● Requirement: Repeat the data exactly, every last line of it.

● Source data:
-- -- --

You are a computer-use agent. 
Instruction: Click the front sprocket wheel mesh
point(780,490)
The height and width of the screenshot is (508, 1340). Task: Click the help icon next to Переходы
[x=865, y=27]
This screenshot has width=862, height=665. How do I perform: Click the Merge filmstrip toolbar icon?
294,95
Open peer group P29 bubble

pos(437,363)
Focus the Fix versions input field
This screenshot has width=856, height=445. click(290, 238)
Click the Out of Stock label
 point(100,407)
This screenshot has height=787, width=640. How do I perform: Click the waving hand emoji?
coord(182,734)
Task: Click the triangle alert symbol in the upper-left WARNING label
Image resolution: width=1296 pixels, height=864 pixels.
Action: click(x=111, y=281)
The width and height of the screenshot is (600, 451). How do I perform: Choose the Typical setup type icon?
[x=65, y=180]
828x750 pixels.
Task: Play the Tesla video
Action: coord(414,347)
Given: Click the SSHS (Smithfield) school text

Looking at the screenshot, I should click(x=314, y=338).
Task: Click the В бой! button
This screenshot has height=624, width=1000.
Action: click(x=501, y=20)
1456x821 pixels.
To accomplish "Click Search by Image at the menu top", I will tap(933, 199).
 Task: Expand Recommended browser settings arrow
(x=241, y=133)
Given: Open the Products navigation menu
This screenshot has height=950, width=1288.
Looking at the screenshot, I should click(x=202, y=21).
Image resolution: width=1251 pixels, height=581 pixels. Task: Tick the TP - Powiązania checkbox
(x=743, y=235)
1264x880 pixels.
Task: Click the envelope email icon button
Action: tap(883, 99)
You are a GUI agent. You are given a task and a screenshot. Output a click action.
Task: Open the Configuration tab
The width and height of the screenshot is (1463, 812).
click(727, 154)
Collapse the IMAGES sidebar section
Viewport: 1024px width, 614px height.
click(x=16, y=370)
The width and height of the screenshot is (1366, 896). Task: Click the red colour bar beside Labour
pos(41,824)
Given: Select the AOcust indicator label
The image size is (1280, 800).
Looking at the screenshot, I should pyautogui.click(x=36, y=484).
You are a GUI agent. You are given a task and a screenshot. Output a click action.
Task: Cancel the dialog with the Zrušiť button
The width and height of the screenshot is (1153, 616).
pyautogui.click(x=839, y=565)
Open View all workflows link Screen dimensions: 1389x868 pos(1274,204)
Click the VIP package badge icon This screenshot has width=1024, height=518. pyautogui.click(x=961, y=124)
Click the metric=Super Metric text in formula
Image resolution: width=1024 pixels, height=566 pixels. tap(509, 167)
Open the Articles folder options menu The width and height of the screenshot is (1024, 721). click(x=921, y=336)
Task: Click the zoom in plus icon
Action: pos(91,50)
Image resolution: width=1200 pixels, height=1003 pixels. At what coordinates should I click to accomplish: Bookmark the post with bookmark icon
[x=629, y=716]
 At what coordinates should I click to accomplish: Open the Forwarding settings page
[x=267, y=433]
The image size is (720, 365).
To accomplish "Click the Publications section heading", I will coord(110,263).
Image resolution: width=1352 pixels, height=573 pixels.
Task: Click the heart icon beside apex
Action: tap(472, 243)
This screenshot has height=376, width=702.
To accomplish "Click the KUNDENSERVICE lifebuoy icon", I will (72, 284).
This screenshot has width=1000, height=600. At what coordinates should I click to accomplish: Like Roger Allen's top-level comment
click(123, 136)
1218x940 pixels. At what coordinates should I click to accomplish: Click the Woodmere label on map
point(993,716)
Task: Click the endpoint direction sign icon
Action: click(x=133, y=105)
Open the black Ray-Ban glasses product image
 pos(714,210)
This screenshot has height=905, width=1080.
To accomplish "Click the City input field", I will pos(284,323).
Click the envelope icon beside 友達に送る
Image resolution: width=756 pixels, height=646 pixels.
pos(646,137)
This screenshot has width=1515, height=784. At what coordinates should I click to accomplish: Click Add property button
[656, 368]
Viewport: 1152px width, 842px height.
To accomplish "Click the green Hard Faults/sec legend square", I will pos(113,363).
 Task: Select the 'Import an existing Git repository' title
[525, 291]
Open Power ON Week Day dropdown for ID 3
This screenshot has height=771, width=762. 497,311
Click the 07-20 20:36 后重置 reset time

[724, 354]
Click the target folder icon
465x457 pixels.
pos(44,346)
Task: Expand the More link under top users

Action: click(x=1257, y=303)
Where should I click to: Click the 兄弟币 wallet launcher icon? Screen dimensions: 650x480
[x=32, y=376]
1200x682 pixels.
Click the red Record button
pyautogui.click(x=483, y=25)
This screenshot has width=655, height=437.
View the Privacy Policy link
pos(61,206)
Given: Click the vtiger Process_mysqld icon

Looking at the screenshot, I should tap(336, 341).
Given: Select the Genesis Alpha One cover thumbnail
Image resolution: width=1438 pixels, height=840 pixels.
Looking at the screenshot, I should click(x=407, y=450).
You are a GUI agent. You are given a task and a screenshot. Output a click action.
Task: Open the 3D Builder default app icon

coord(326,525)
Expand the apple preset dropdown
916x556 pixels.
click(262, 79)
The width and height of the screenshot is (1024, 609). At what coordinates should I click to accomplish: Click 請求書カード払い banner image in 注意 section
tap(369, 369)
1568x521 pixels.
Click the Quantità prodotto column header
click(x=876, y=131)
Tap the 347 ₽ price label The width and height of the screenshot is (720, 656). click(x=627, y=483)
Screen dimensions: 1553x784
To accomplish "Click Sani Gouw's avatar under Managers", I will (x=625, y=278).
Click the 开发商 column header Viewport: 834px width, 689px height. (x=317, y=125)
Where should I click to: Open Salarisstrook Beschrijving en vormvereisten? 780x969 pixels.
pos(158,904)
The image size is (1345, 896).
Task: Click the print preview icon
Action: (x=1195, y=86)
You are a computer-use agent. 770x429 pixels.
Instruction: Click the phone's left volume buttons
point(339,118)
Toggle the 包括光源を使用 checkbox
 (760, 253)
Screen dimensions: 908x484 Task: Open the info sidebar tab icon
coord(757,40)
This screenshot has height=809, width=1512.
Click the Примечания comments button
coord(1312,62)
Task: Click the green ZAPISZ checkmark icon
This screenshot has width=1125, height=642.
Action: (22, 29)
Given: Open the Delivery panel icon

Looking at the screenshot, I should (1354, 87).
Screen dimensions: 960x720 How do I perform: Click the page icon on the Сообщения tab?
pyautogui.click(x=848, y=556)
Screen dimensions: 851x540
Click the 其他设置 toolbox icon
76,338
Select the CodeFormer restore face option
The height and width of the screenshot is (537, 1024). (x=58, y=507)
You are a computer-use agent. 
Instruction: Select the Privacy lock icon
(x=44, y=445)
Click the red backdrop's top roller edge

-- -- --

● Your solution:
You are a computer-use agent. 
Instruction: Click the front sprocket wheel mesh
point(780,490)
The height and width of the screenshot is (508, 1340). Task: Click the help icon next to Переходы
[x=865, y=27]
This screenshot has width=862, height=665. How do I perform: Click the Merge filmstrip toolbar icon?
294,95
Open peer group P29 bubble

pos(437,363)
Focus the Fix versions input field
This screenshot has width=856, height=445. click(290, 238)
Click the Out of Stock label
 point(100,407)
This screenshot has height=787, width=640. How do I perform: Click the waving hand emoji?
coord(182,734)
Task: Click the triangle alert symbol in the upper-left WARNING label
Image resolution: width=1296 pixels, height=864 pixels.
Action: click(x=111, y=281)
The width and height of the screenshot is (600, 451). How do I perform: Choose the Typical setup type icon?
[x=65, y=180]
828x750 pixels.
Task: Play the Tesla video
Action: coord(414,347)
Given: Click the SSHS (Smithfield) school text

Looking at the screenshot, I should click(x=314, y=338).
Task: Click the В бой! button
This screenshot has height=624, width=1000.
Action: click(x=501, y=20)
1456x821 pixels.
To accomplish "Click Search by Image at the menu top", I will tap(933, 199).
 Task: Expand Recommended browser settings arrow
(x=241, y=133)
Given: Open the Products navigation menu
This screenshot has height=950, width=1288.
Looking at the screenshot, I should click(x=202, y=21).
Image resolution: width=1251 pixels, height=581 pixels. Task: Tick the TP - Powiązania checkbox
(x=743, y=235)
1264x880 pixels.
Task: Click the envelope email icon button
Action: tap(883, 99)
You are a GUI agent. You are given a task and a screenshot. Output a click action.
Task: Open the Configuration tab
The width and height of the screenshot is (1463, 812).
click(727, 154)
Collapse the IMAGES sidebar section
Viewport: 1024px width, 614px height.
click(x=16, y=370)
The width and height of the screenshot is (1366, 896). Task: Click the red colour bar beside Labour
pos(41,824)
Given: Select the AOcust indicator label
The image size is (1280, 800).
Looking at the screenshot, I should pyautogui.click(x=36, y=484).
You are a GUI agent. You are given a task and a screenshot. Output a click action.
Task: Cancel the dialog with the Zrušiť button
The width and height of the screenshot is (1153, 616).
pyautogui.click(x=839, y=565)
Open View all workflows link Screen dimensions: 1389x868 pos(1274,204)
Click the VIP package badge icon This screenshot has width=1024, height=518. pyautogui.click(x=961, y=124)
Click the metric=Super Metric text in formula
Image resolution: width=1024 pixels, height=566 pixels. tap(509, 167)
Open the Articles folder options menu The width and height of the screenshot is (1024, 721). click(x=921, y=336)
Task: Click the zoom in plus icon
Action: pos(91,50)
Image resolution: width=1200 pixels, height=1003 pixels. At what coordinates should I click to accomplish: Bookmark the post with bookmark icon
[x=629, y=716]
 At what coordinates should I click to accomplish: Open the Forwarding settings page
[x=267, y=433]
The image size is (720, 365).
To accomplish "Click the Publications section heading", I will coord(110,263).
Image resolution: width=1352 pixels, height=573 pixels.
Task: Click the heart icon beside apex
Action: tap(472, 243)
This screenshot has height=376, width=702.
To accomplish "Click the KUNDENSERVICE lifebuoy icon", I will (72, 284).
This screenshot has width=1000, height=600. At what coordinates should I click to accomplish: Like Roger Allen's top-level comment
click(123, 136)
1218x940 pixels. At what coordinates should I click to accomplish: Click the Woodmere label on map
point(993,716)
Task: Click the endpoint direction sign icon
Action: click(x=133, y=105)
Open the black Ray-Ban glasses product image
 pos(714,210)
This screenshot has height=905, width=1080.
To accomplish "Click the City input field", I will pos(284,323).
Click the envelope icon beside 友達に送る
Image resolution: width=756 pixels, height=646 pixels.
pos(646,137)
This screenshot has width=1515, height=784. At what coordinates should I click to accomplish: Click Add property button
[656, 368]
Viewport: 1152px width, 842px height.
To accomplish "Click the green Hard Faults/sec legend square", I will pos(113,363).
 Task: Select the 'Import an existing Git repository' title
[525, 291]
Open Power ON Week Day dropdown for ID 3
This screenshot has height=771, width=762. 497,311
Click the 07-20 20:36 后重置 reset time

[724, 354]
Click the target folder icon
465x457 pixels.
pos(44,346)
Task: Expand the More link under top users

Action: click(x=1257, y=303)
Where should I click to: Click the 兄弟币 wallet launcher icon? Screen dimensions: 650x480
[x=32, y=376]
1200x682 pixels.
Click the red Record button
pyautogui.click(x=483, y=25)
This screenshot has width=655, height=437.
View the Privacy Policy link
pos(61,206)
Given: Click the vtiger Process_mysqld icon

Looking at the screenshot, I should tap(336, 341).
Given: Select the Genesis Alpha One cover thumbnail
Image resolution: width=1438 pixels, height=840 pixels.
Looking at the screenshot, I should click(x=407, y=450).
You are a GUI agent. You are given a task and a screenshot. Output a click action.
Task: Open the 3D Builder default app icon

coord(326,525)
Expand the apple preset dropdown
916x556 pixels.
click(262, 79)
The width and height of the screenshot is (1024, 609). At what coordinates should I click to accomplish: Click 請求書カード払い banner image in 注意 section
tap(369, 369)
1568x521 pixels.
Click the Quantità prodotto column header
click(x=876, y=131)
Tap the 347 ₽ price label The width and height of the screenshot is (720, 656). click(x=627, y=483)
Screen dimensions: 1553x784
To accomplish "Click Sani Gouw's avatar under Managers", I will (x=625, y=278).
Click the 开发商 column header Viewport: 834px width, 689px height. (x=317, y=125)
Where should I click to: Open Salarisstrook Beschrijving en vormvereisten? 780x969 pixels.
pos(158,904)
The image size is (1345, 896).
Task: Click the print preview icon
Action: (x=1195, y=86)
You are a computer-use agent. 770x429 pixels.
Instruction: Click the phone's left volume buttons
point(339,118)
Toggle the 包括光源を使用 checkbox
 (760, 253)
Screen dimensions: 908x484 Task: Open the info sidebar tab icon
coord(757,40)
This screenshot has height=809, width=1512.
Click the Примечания comments button
coord(1312,62)
Task: Click the green ZAPISZ checkmark icon
This screenshot has width=1125, height=642.
Action: (22, 29)
Given: Open the Delivery panel icon

Looking at the screenshot, I should (1354, 87).
Screen dimensions: 960x720 How do I perform: Click the page icon on the Сообщения tab?
pyautogui.click(x=848, y=556)
Screen dimensions: 851x540
Click the 其他设置 toolbox icon
76,338
Select the CodeFormer restore face option
The height and width of the screenshot is (537, 1024). (x=58, y=507)
You are a computer-use agent. 
Instruction: Select the Privacy lock icon
(x=44, y=445)
Click the red backdrop's top roller edge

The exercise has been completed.